_Exercise requirements_. Continue the patent text on dynamic control of scan signals in AMOLED displays, starting after its last sentence.

_Document extract_.
════════════════
5. The AMOLED display of claim 4, wherein:
the first number of scan pulses comprises three scan pulses and the second number of scan pulses comprises two scan pulses; and
the multiple number of frames preceding the previous frame is three and the other multiple number of frames preceding the previous frame is five.
6. The AMOLED display of claim 1, wherein:
the display driver is further configured to receive, from a processor operably connected to the display driver, a flag signal that indicates that the image to be displayed in the current frame has changed from the previous frame.

Many portable electronic devices (e.g., smartphones, tablets, laptops, handheld video game consoles, and smartwatches) include displays. Such displays may use active-matrix organic light-emitting diode (AMOLED) technology to provide higher refresh rates, reduce display response times, and lower power consumption in comparison to other display technologies. These advantages make AMOLED displays well-suited for portable electronic devices, in large part because power consumption can have a large impact on user experience.

One of the leading factors for power consumption in an AMOLED display results from power dissipation in scan lines in the active areas or pixel array of the display. As the display charges and discharges the metal scan lines, parasitic capacitance in the scan lines leads to power loss. AMOLED displays, however, generally use multiple scan pulses per frame to improve brightness (e.g., by mitigating a hysteresis effect) and avoid motion blurring. Although multiple scan pulses can avoid motion blurring, the increased number of scan pulses per frame can also increase power consumption. Accordingly, it is challenging to provide an AMOLED display with power savings that can avoid hysteresis effects and motion blurring.

This document describes systems and techniques for dynamic control of scan signals in AMOLED displays. Displays in portable electronic devices, such as smartphones, include tens of thousands of pixels. Scan signals in the display control the brightness and color of individual pixels. One of the leading sources of power consumption in AMOLED displays, however, is the parasitic capacitance in the scan lines that carry the scan signals. As the frame rate of AMOLED displays has increased (e.g., from 60 Hz to 90 Hz and 120 Hz), the frequency of scan signals has also increased, along with the associated power consumption from the parasitic capacitance. The described AMOLED display can dynamically control the number of pulses in scan signals to reduce power consumption without degrading image quality.

This Summary is provided to introduce simplified concepts of systems and techniques for dynamic control of scan signals in AMOLED displays, the concepts of which are further described below in the Detailed Description and Drawings. This Summary is not intended to identify essential features of the claimed subject matter, nor is it intended for use in determining the scope of the claimed subject matter.

The details of one or more aspects of systems and techniques for dynamic control of scan signals in AMOLED displays are described in this document with reference to the following drawings. The same numbers are used throughout the drawings to reference like features and components:

FIG. 1 illustrates an example device diagram of a portable electronic device in which dynamic control of scan signals in an AMOLED display can be implemented;

FIG. 2 illustrates an example device diagram of an AMOLED display in which dynamic control of scan signals can be implemented;

FIG. 3 is a flowchart illustrating an example method to dynamically control scan signals in an AMOLED display;

FIGS. 4A and 4B illustrate an example response of an AMOLED display to a single scan pulse and three scan pulses per frame, respectively;

FIG. 5 illustrates an example response of an AMOLED display to a dynamic change in the number of scan pulses per frame; and

FIG. 6 illustrates another example response of an AMOLED display to a dynamic change in the number of scan pulses per frame.
════════════════
_Entries provided_.
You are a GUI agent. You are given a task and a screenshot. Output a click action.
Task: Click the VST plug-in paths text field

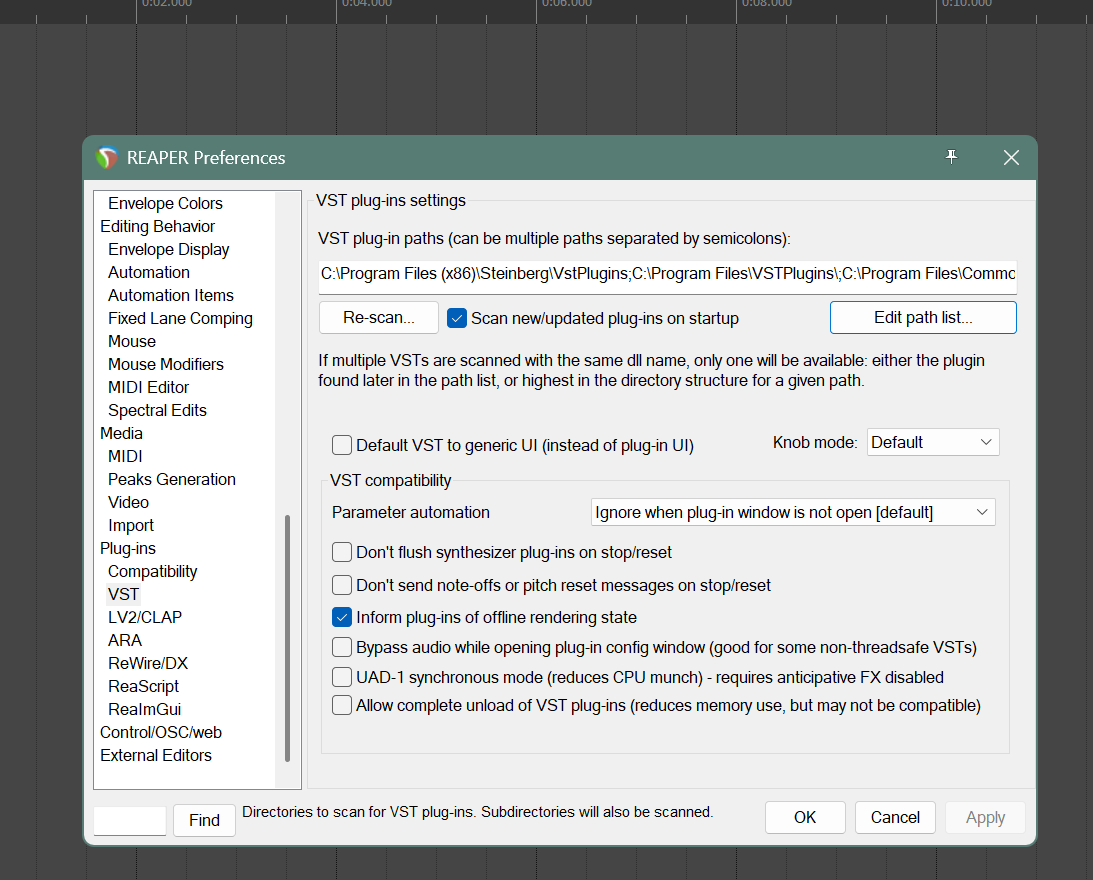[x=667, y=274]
════════════════
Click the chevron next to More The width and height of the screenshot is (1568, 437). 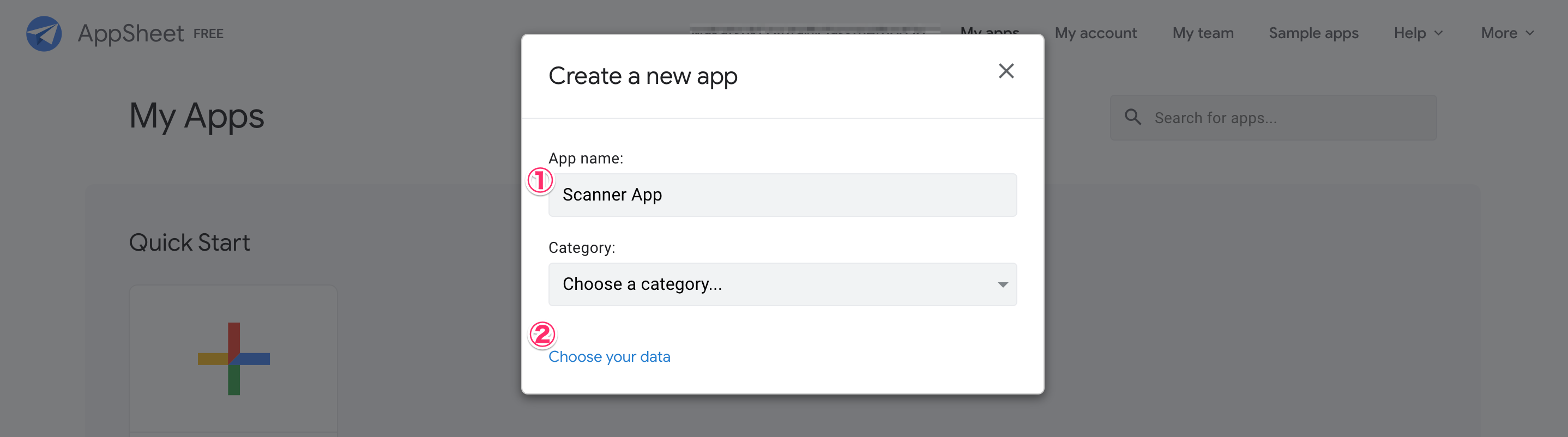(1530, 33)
════════════════
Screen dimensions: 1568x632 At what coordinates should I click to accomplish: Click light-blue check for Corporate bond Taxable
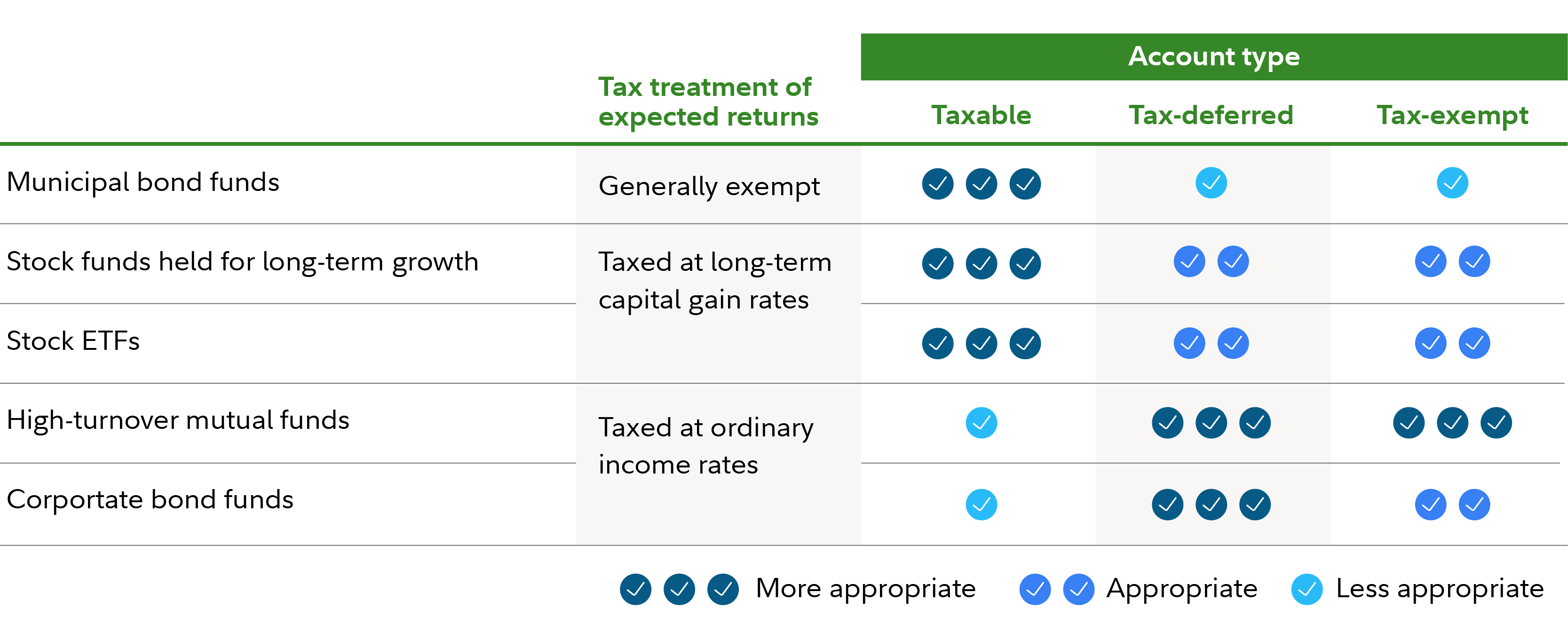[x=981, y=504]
════════════════
_Answer to this task_.
This document describes systems and techniques for dynamic control of scan signals in AMOLED displays. AMOLED displays generally include multiple pulses per frame in the scan signal to improve pixel response time. In particular, the use of multiple scan pulses per frame can mitigate hysteresis effects and avoid motion blurring. As a result, the display generally reaches the target pixel luminance much faster. The described systems and techniques dynamically change the number of scan pulses per frame depending on image conditions to reduce power consumption and maintain optimal display performance.

FIG. 1 illustrates an example device diagram 100 of a portable electronic device 102 in which dynamic control of scan signals in an AMOLED display 104 can be implemented. The portable electronic device 102 may include additional components and interfaces omitted from FIG. 1 for the sake of clarity.

The portable electronic device 102 can be a variety of consumer electronic devices. As nonlimiting examples, the portable electronic device 102 can be a mobile phone 102-1, a tablet device 102-2, a laptop computer 102-3, a computerized watch 102-4, a portable video game console 102-5, and the like.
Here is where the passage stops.